His gaze narrowed on her. “You smell like wolf.”
“His blood’s on me.” Literally, figuratively, every way.
The Haitian’s nostrils flared. “Charmer.” He sighed out the word and his mouth curved. “Lost little charmer out among the wolves.”
“I’m not lost.” Not anymore. “I—”
A woman walked up behind the brick wall. A woman with long, braided black hair and skin that seemed to shine under the moon’s light. The woman wore white, too. A light, gauzy top and a skirt that barely skimmed the tops of her long legs. And a thin white scarf circled her neck—just like the Haitian’s. The woman pointed one slender finger at Sarah. “Marie wants to see her.” No Haitian accent from her. Just the soft rolls of the south.
Sarah’s shoulders slumped with relief. Okay, seeing Marie was something. If she could see her, talk to her, Sarah was sure she’d get the mambo to help.
Sarah brushed by Piers. The woman’s fingers wrapped around her wrist. Piers tried to step forward and go with her.
The Haitian shoved a hand against Piers’s chest. “Not you, wolf.”
Sarah kept her head up as she followed the woman in white. The wooden porch steps creaked beneath her feet, and the light from inside the house—soft, flickering light—seemed to beckon her closer. Candlelight. The whole place was lit with—
Sarah almost tripped as she headed into the house.
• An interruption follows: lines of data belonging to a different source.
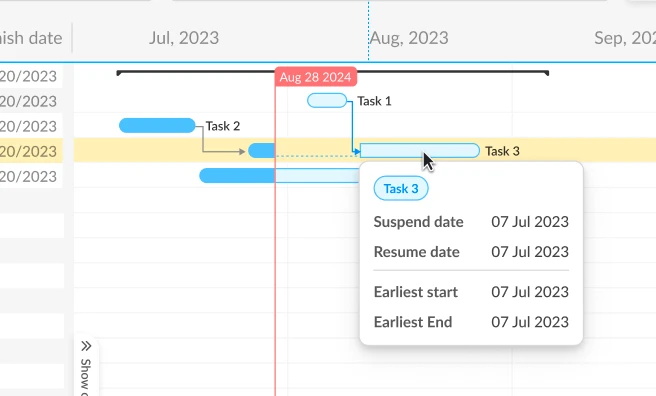Click the Task 1 bar in Gantt chart
This screenshot has width=656, height=396.
pyautogui.click(x=327, y=101)
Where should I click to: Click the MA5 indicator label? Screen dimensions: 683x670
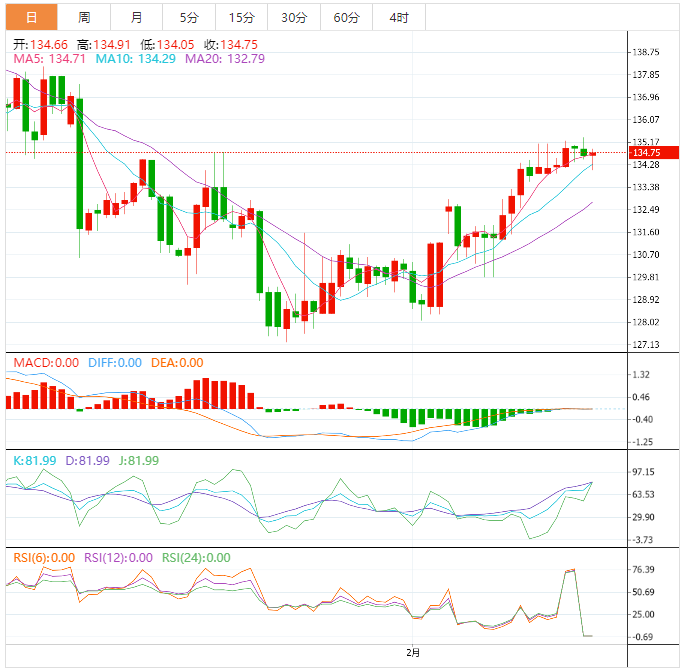pyautogui.click(x=50, y=59)

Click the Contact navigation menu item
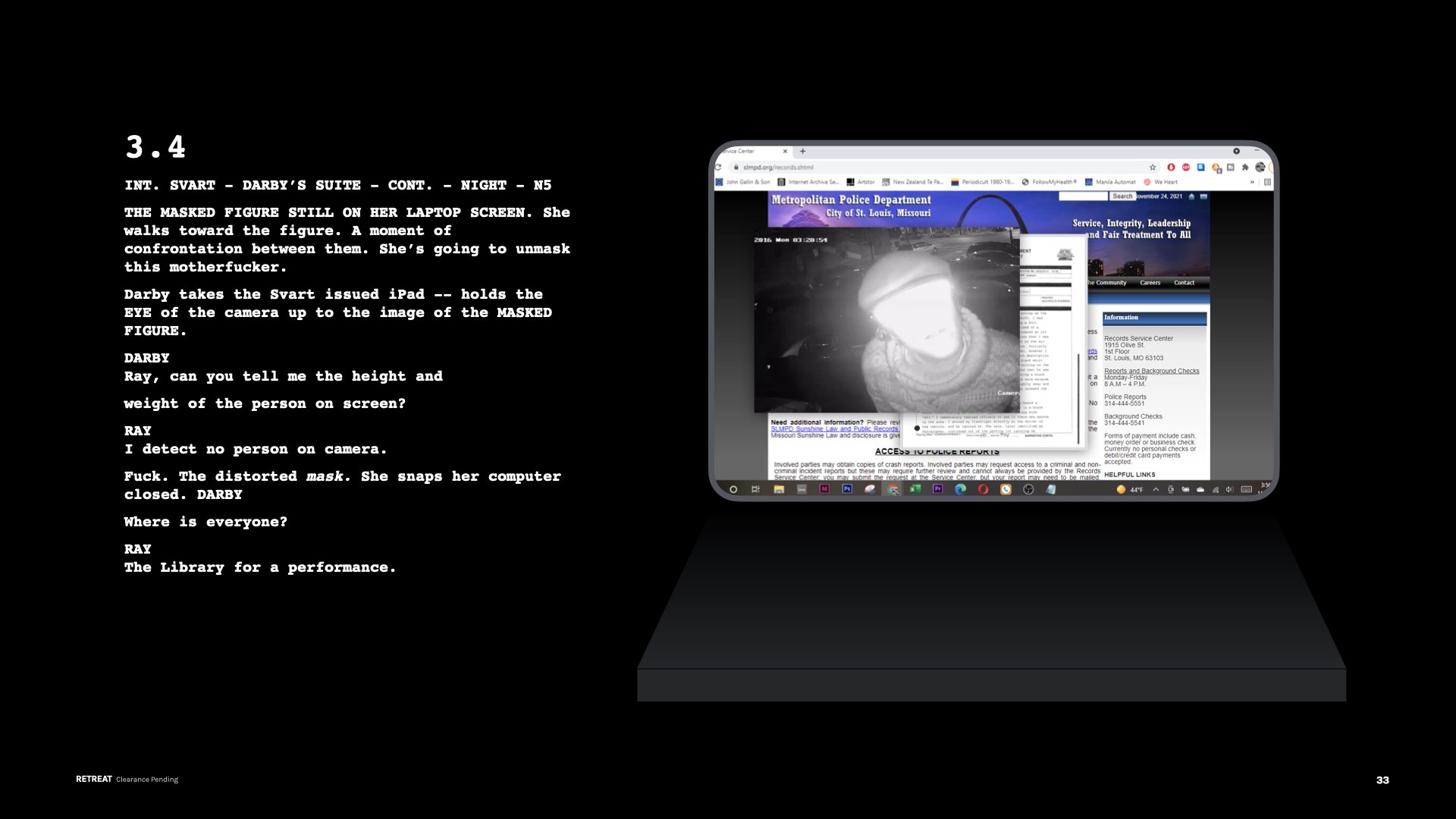1184,283
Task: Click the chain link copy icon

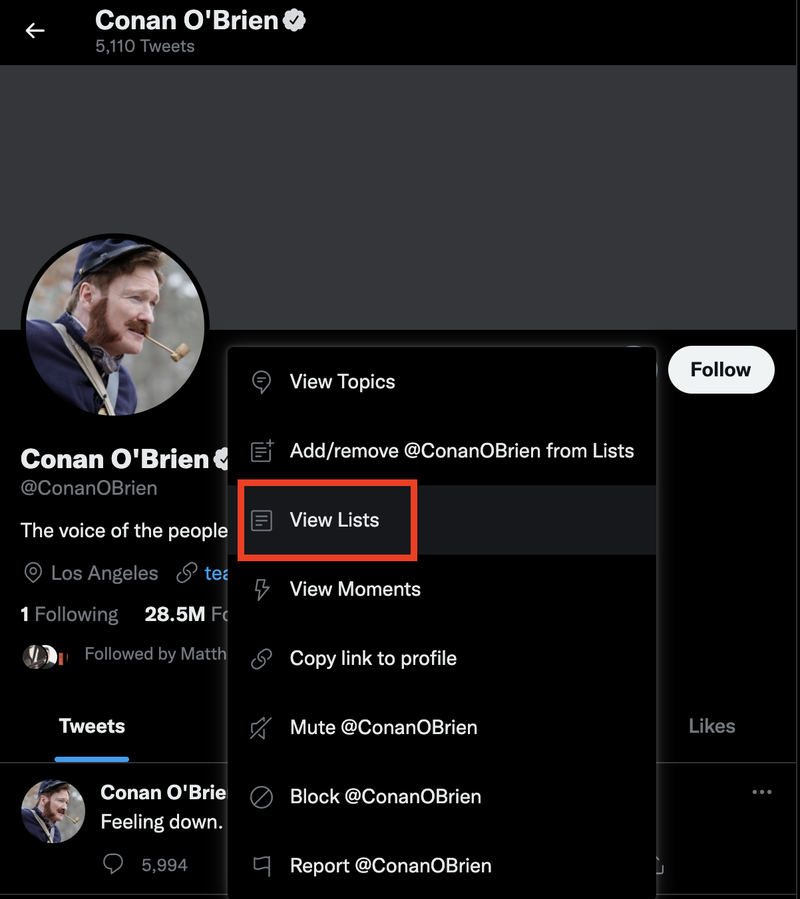Action: click(x=262, y=659)
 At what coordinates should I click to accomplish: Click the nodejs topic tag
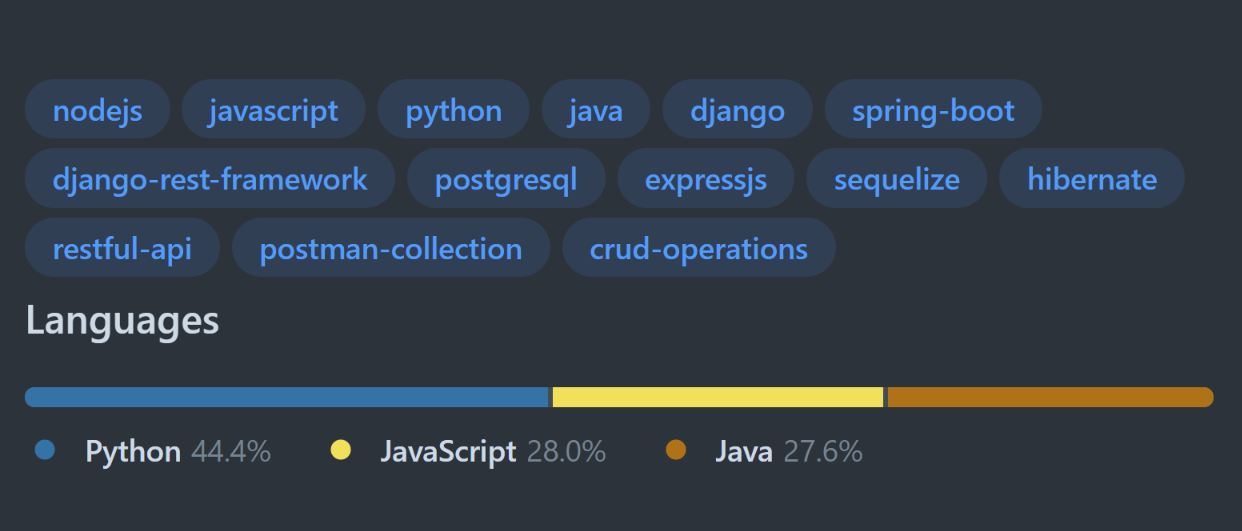coord(97,109)
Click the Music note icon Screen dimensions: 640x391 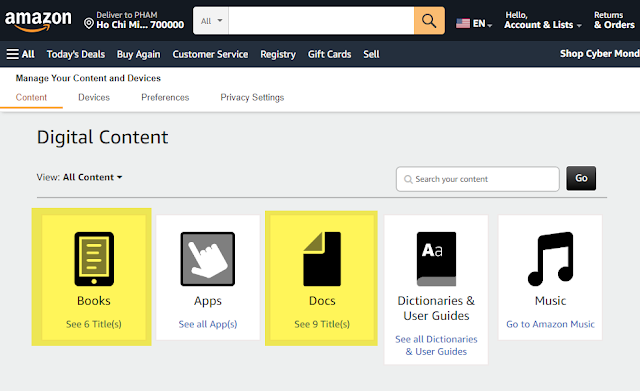point(550,259)
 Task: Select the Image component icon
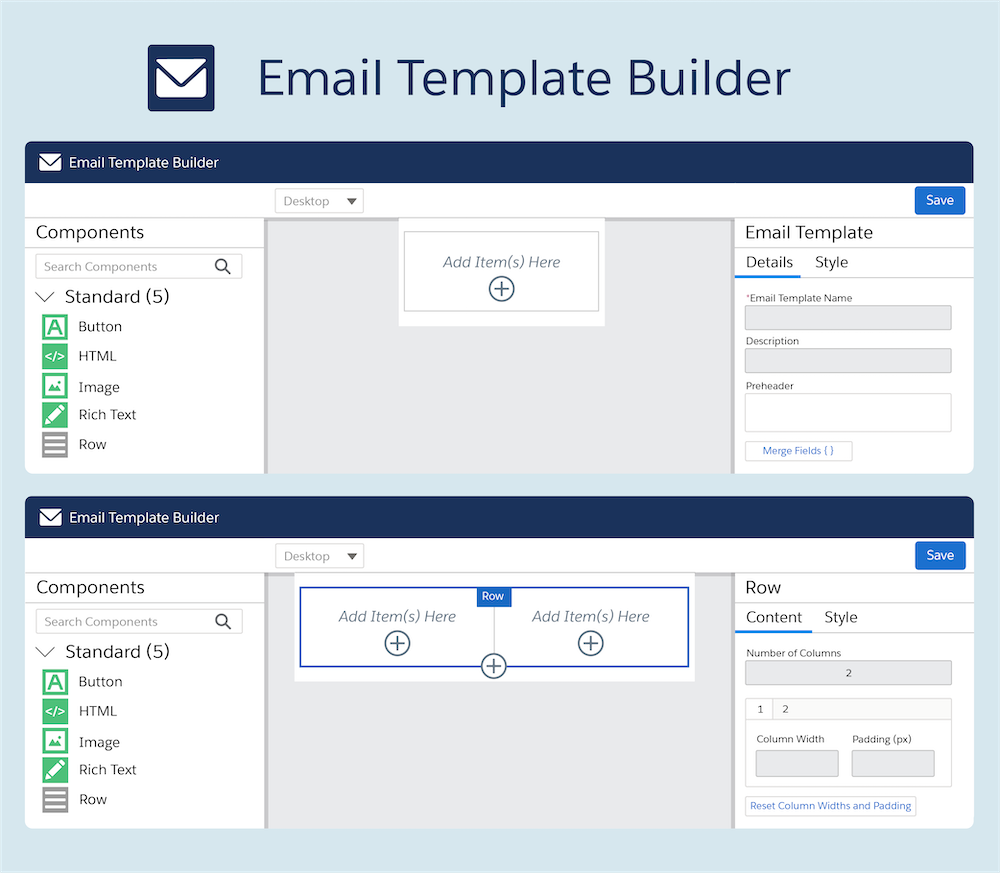[55, 386]

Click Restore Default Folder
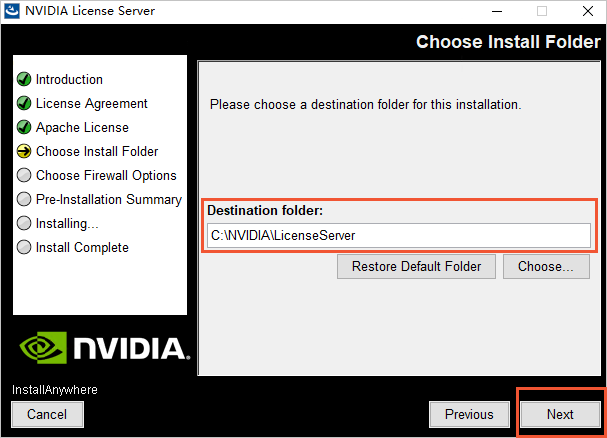click(416, 266)
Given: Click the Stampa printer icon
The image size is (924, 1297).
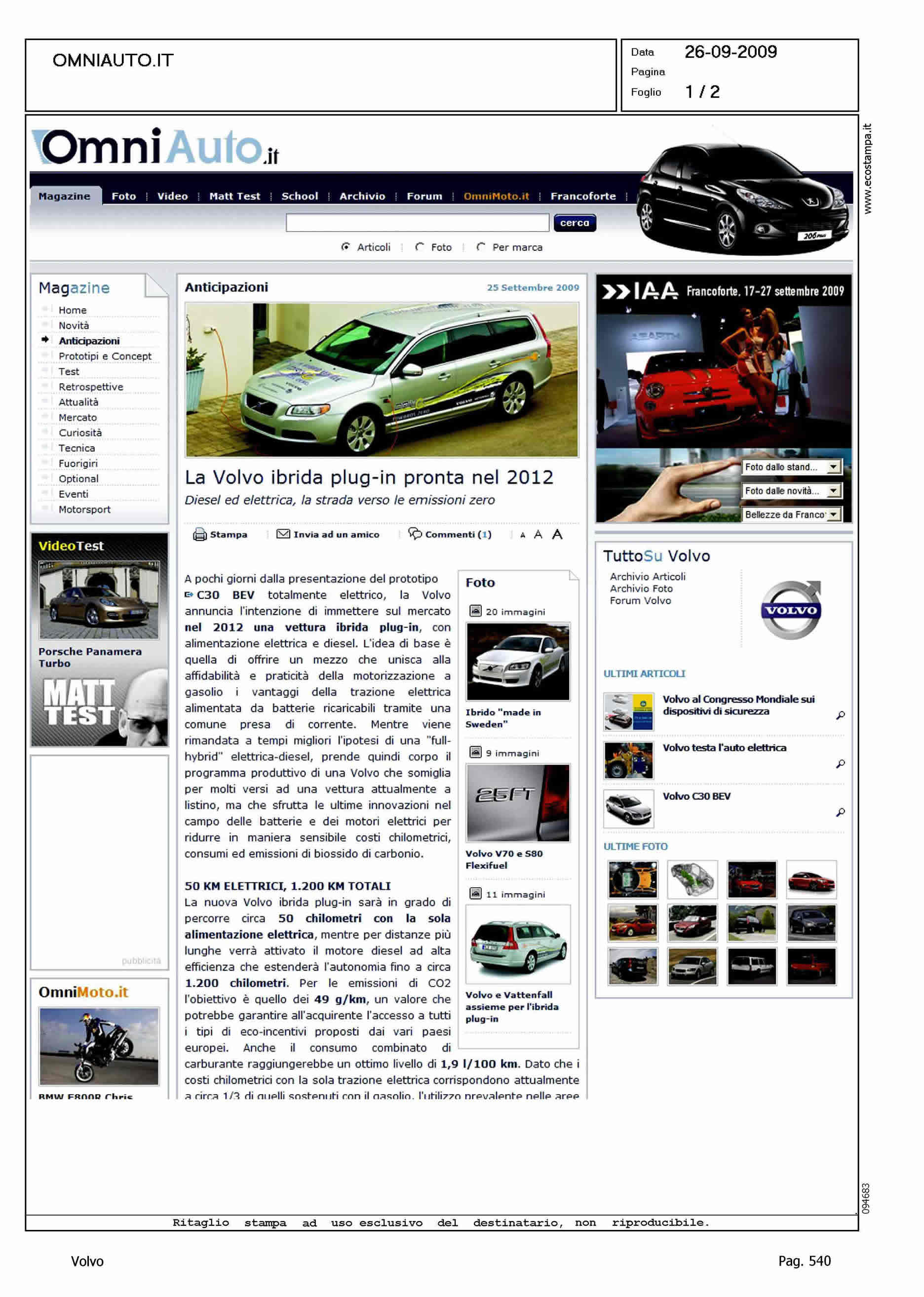Looking at the screenshot, I should pos(199,534).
She glanced down quickly at the doorway. Some kind of dark red dirt lined the entranceway.
“The wolf would never have made it past the door,” her guide said, her voice soft, but she didn’t glance back.
Sarah kept following the other woman, aware of the fierce tension in her shoulders and the blood that was literally on her hands. Have to hurry. Because Lucas didn’t have much time. Not much time at all.